Psychometrics in Neuropsychological Assessment (Strauss, 2006) Flashcards
How do you calculate a z-score?
obtained score - sample mean/ sample SD
What is the mean and SD of a Z-score?
Mean = 0 SD = 1
What is a Z-score?
A type of standard score
What does a Z-score quantify?
How many SDs a score is from the mean
What is a t-score?
Another linear transformation of a raw score
What is the mean and SD of a t-score?
Mean = 50 SD = 10
Why do we use standard scores?
By virtue of conversion to a common metric, they facilitate the comparison of scores across measures
What must the distribution of the tests be for us to use standardized scores?
Approximately normal
What are two things that must be considered before comparing test scores?
- The reliability of the 2 measures
2. Their intercorrelation
How can you calculate the prevalence value from a z-score?

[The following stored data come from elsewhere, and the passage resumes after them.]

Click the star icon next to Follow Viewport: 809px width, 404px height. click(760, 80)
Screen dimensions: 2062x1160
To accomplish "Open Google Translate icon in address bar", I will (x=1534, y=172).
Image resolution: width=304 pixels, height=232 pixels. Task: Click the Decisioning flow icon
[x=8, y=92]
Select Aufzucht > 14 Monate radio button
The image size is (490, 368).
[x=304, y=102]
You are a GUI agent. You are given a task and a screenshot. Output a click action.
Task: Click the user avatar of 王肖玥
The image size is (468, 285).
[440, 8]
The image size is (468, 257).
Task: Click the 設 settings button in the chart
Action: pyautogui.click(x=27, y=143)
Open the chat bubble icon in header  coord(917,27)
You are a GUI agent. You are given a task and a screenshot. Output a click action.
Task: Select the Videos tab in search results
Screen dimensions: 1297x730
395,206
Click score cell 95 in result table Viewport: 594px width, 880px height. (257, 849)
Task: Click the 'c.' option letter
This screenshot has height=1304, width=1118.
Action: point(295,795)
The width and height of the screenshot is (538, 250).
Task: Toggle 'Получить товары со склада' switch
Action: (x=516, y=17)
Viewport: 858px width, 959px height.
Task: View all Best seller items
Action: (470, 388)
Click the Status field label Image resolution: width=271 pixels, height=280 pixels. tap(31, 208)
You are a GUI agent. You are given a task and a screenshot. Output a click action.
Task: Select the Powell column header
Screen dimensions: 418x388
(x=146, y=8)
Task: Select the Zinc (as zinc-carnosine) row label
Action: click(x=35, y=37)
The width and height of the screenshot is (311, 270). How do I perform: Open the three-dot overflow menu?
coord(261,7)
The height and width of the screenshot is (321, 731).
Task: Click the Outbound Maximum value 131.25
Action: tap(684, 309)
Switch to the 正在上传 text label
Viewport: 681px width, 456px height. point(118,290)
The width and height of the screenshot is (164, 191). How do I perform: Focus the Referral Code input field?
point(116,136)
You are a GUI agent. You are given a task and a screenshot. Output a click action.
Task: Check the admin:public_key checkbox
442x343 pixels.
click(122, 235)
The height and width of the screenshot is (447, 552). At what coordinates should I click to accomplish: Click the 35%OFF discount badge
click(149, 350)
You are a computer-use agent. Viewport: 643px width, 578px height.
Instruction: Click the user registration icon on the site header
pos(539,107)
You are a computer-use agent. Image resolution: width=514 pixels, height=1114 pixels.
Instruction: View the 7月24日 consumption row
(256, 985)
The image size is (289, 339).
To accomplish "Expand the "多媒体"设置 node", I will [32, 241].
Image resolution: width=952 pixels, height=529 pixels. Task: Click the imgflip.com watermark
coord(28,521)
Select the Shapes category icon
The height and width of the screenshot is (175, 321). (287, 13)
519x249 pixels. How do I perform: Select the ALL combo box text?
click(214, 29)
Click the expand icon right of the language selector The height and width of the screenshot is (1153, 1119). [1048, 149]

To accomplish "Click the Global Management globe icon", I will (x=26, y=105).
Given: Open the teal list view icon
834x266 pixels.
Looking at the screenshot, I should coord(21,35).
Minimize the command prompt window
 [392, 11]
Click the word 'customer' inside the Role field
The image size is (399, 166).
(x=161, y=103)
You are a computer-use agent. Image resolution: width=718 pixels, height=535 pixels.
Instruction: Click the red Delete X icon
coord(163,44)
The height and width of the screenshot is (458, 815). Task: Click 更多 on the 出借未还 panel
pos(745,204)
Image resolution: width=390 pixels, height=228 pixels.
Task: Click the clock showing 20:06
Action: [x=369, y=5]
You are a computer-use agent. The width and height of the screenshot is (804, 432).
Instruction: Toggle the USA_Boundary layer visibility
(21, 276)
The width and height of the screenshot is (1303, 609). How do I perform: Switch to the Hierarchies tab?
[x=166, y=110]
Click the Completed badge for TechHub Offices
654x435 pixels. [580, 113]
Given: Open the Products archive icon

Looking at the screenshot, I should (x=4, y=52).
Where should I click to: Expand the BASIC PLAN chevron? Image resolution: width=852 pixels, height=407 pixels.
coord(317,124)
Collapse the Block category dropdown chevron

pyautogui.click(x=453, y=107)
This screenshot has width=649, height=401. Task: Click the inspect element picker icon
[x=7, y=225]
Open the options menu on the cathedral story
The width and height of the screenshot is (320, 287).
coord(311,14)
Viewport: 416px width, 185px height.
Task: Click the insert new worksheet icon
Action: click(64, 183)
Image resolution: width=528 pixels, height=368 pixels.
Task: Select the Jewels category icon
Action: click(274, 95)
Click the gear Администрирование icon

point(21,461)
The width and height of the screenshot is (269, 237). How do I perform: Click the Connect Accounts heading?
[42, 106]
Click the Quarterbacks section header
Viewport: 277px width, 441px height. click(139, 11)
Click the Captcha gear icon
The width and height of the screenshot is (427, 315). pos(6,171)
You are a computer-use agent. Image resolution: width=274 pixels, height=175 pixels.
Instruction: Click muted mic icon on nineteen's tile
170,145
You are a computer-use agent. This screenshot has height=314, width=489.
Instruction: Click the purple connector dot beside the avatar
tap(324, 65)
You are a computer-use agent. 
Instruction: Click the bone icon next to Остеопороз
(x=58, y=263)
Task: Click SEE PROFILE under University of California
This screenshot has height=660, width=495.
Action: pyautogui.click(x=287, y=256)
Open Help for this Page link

- Look up the corresponding estimated frequency (e.g., -4) in a z-score table
- Divide 1 by that value (e.g., .00003/1 = 31,560)
Thus, the estimated prevalence of -4 is 1 in 31,560
A test with a normal distribution in the general population may show extreme skew or other divergence from normality when administered to a population that differs considerably from the average individual. Give an example.
Vocab test being negatively skewed when administered to doctoral students in literature vs positively skewed when given to preschoolars who recently immigrated
When a new test is constructed, how can non-normality be corrected?
By examining the distribution of scores on the prototype test, adjusting test properties and resampling until a normal distribution is reached
What is another way of saying negatively skewed (in terms of testing)?
low ceiling
What is another way of saying positively skewed (in terms of testing)?
high ceiling
Will a large N correct for non-normality of an underlying population distribution?
No - a larger sample will only produce a more normal distribution if the underlying population distribution from which the sample was obtained is normal
What factors may lead to non-normal test score distributions?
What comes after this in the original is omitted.